Introduction
Food systems are the biggest single contributor to the accelerating biodiversity crisis. In Finnish diet coffee has been found to be one of the products causing the most biodiversity impacts. This is both because of its high consumption amount and because coffee is grown in biodiversity rich areas where food production causes more harm to biodiversity per area land used for agriculture compared to, for example, northern countries. Thus, finding ways to reduce the impacts of coffee consumption is very important.

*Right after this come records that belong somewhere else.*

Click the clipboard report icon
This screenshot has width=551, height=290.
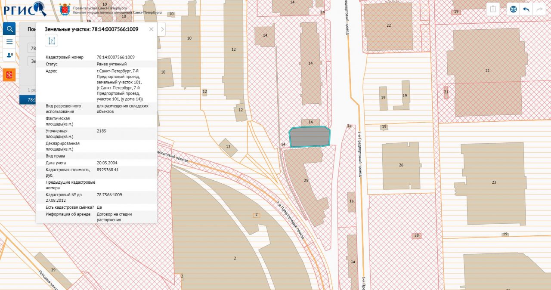(493, 9)
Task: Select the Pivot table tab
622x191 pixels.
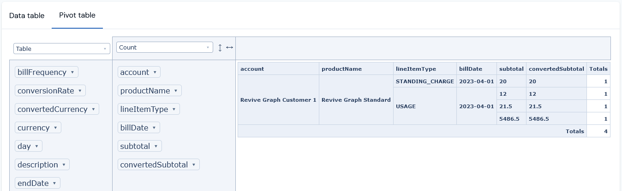Action: tap(77, 15)
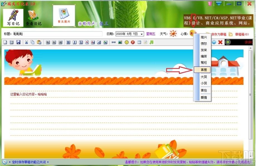Open the sun weather selector
The image size is (256, 166).
tap(173, 33)
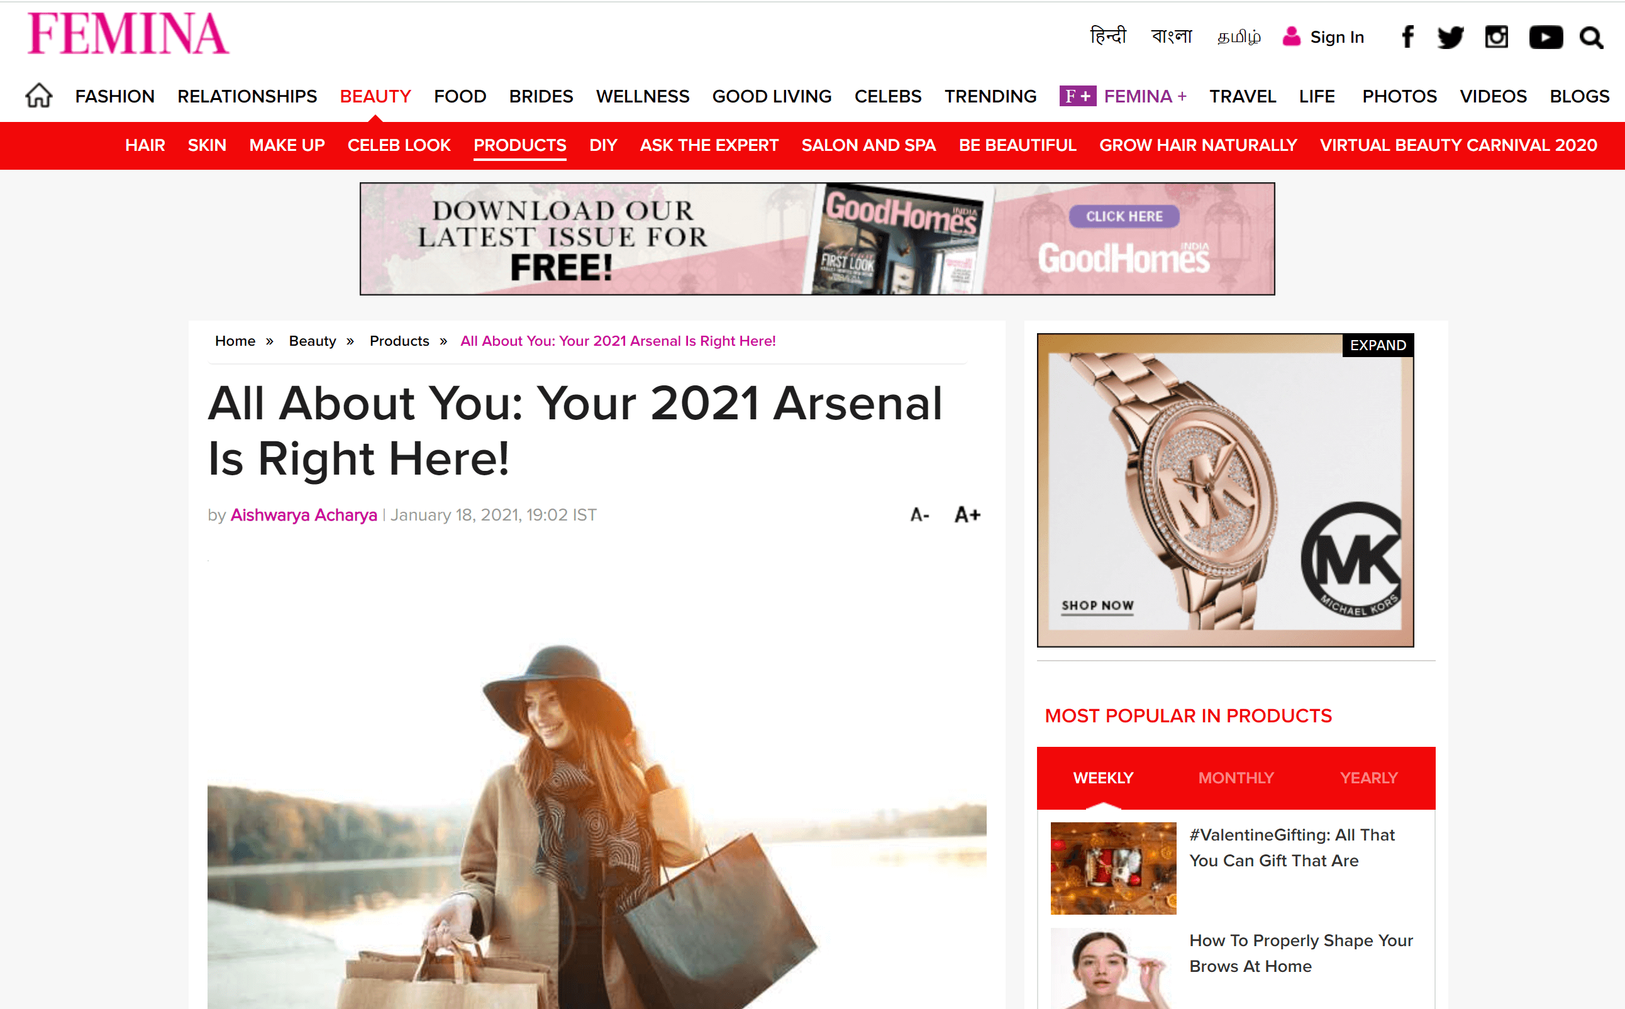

Traditionally, coffee has been grown in agroforestry systems where trees are integrated on the fields along with coffee bushes providing shade against excess sun exposure and often also producing more than just one crop on the same area of land. However, in recent decades monoculture coffee production, called conventional coffee production in our study, has been preferred in order to maximize fields. In conventional coffee production systems coffee is grown under full sun without any trees or other plants integrated on the field and usually with high amounts of agrochemicals used. But on the other side of the coin this trend has had mostly negative impacts on biodiversity according to previous studies.

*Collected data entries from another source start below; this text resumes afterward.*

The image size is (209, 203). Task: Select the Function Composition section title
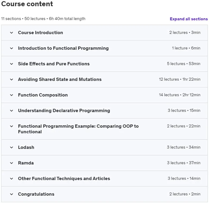click(43, 95)
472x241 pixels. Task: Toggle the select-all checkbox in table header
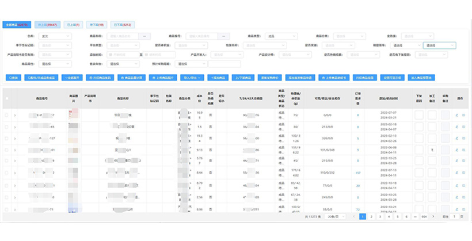tap(7, 98)
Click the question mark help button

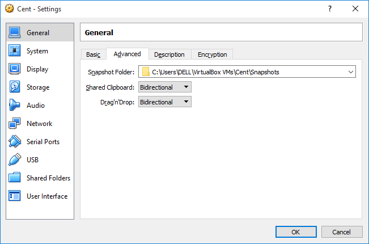coord(330,9)
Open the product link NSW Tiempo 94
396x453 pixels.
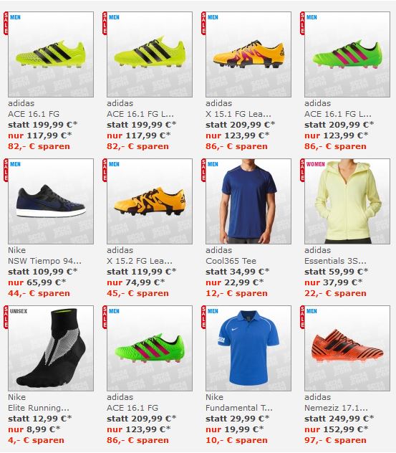tap(44, 261)
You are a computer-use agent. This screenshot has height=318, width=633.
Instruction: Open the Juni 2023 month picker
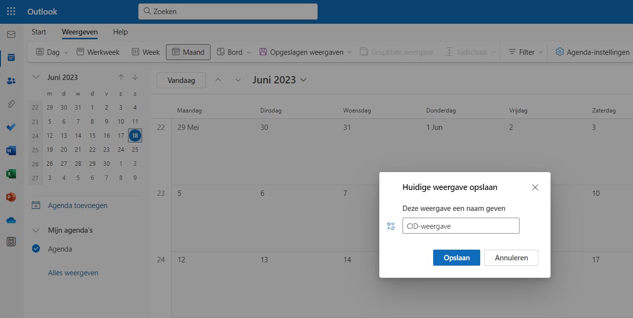[279, 80]
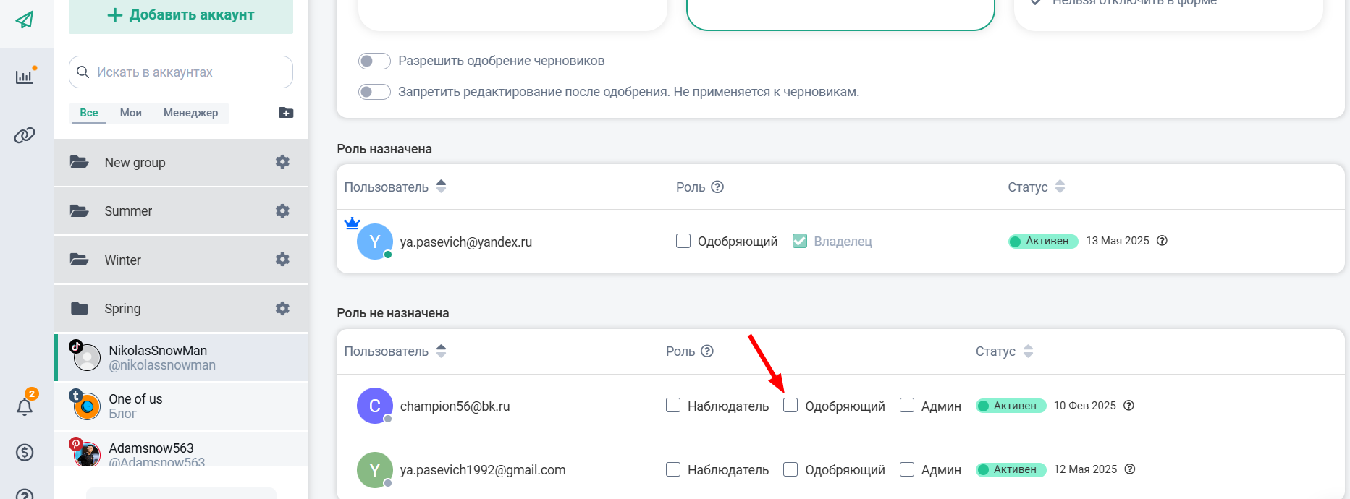Click the dollar billing icon
The image size is (1350, 499).
pos(25,453)
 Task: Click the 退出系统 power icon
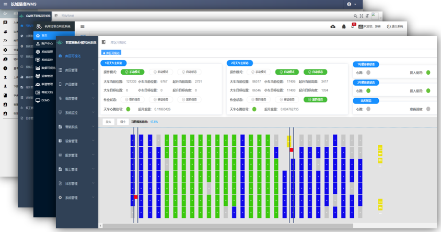pos(388,26)
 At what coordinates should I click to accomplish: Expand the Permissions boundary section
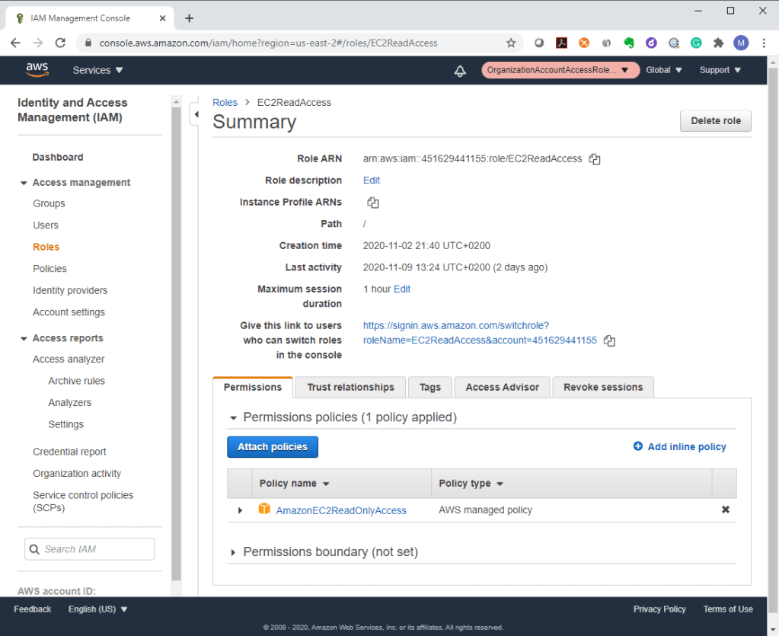point(233,552)
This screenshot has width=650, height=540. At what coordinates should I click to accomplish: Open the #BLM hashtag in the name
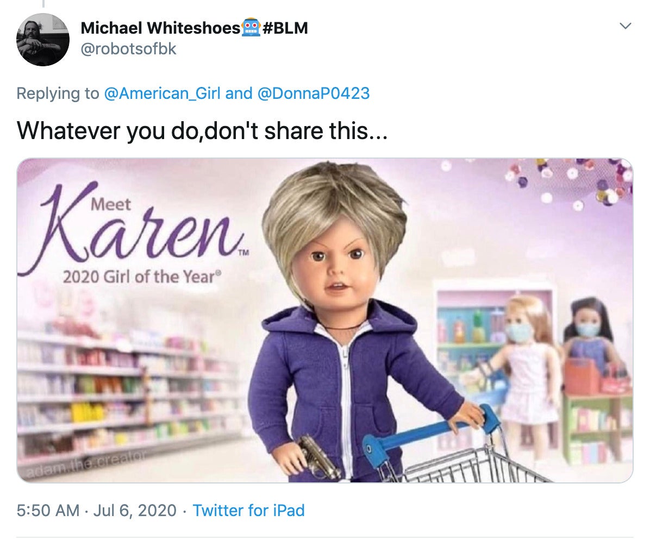point(285,28)
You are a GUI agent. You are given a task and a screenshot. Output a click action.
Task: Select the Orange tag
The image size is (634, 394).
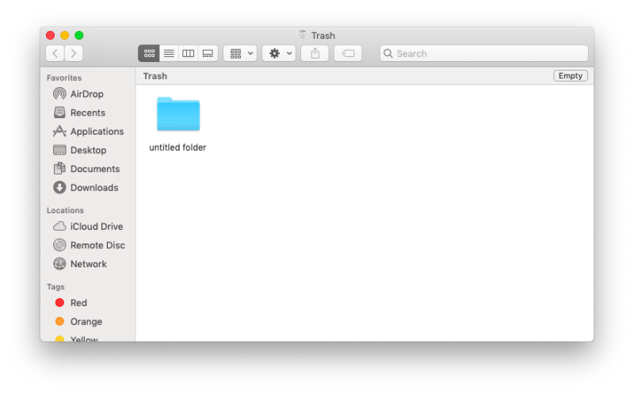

Nonetheless, life cycle assessment (LCA) based studies on the biodiversity impacts of agroforestry coffee were lacking which is why we compared the biodiversity impacts of agroforestry and conventional coffee production using LCA in our study. Colombia, the third largest coffee exporter in the world, and more specifically the Cauca Valley montane forests ecoregion area was chosen as the location of coffee production. The purpose of the study was also to analyse how well the biodiversity impact assessment methods used in our study are able to distinguish these two coffee production systems.
How the biodiversity impacts were calculated
LCA is a methodology commonly used to quantify the environmental impacts of e.g. products and services throughout their life cycle all the way from raw material acquisition to the use and end-of-life. In our study, we calculated the biodiversity impacts of coffee from cradle to farm gate. In other words, the impacts were calculated for the agricultural production of coffee, post-harvest operations including the wet method where the skin of coffee cherries and mucilage (second layer) are removed using pulping machine and water, and the manufacturing of different inputs used in the production, such as fertilizers and diesel used in machinery. The impacts were calculated for 1 kg of parchment coffee (dried coffee beans with a protective parchment-like layer). The biodiversity impacts were calculated based on various pressures, namely land use, climate change, freshwater eutrophication, marine eutrophication, acidification and water use. The biodiversity impact assessment methods used were GLAM and LC-IMPACT that measure impact on global species loss using potentially disappeared fraction of species (PDF) as their unit. This unit describes the percentage of species potentially going extinct on a global level if the pressure continues. Also, the impacts were calculated on three ecosystem types: terrestrial, freshwater and marine.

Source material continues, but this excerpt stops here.